(Collected data entries)
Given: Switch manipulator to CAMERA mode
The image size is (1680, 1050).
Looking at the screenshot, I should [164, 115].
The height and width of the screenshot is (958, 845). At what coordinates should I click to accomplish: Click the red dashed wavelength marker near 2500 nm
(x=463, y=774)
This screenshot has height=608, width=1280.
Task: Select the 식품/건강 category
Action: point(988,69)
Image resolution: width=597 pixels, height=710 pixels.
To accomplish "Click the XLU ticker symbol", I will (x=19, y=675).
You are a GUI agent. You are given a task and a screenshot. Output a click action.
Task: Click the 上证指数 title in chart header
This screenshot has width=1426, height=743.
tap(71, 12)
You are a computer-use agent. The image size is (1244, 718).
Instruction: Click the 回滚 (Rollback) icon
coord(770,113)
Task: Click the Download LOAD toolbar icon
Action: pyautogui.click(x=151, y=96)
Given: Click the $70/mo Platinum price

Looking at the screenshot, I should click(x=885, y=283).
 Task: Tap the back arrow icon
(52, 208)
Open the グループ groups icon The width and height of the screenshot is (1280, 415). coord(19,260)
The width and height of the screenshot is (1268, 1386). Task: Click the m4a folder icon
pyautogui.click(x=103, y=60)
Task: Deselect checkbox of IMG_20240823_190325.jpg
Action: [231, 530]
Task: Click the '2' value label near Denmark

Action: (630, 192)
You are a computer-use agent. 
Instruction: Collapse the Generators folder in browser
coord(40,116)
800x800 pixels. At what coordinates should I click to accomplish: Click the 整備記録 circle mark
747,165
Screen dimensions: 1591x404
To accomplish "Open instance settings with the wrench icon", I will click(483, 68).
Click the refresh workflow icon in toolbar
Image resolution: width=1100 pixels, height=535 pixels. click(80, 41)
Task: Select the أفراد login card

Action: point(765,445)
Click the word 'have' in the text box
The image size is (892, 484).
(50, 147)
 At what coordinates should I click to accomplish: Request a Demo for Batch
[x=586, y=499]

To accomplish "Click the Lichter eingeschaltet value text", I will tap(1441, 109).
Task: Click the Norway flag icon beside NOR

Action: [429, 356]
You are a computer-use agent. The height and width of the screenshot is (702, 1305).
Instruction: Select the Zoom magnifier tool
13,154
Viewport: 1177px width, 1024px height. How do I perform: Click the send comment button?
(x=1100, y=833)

Problem: Note each line above that holds "computer", then copy all of them.

Reply:
You are a computer-use agent. The image size is (1244, 718).
You are a computer-use agent. 
You are a computer-use agent. The height and width of the screenshot is (702, 1305).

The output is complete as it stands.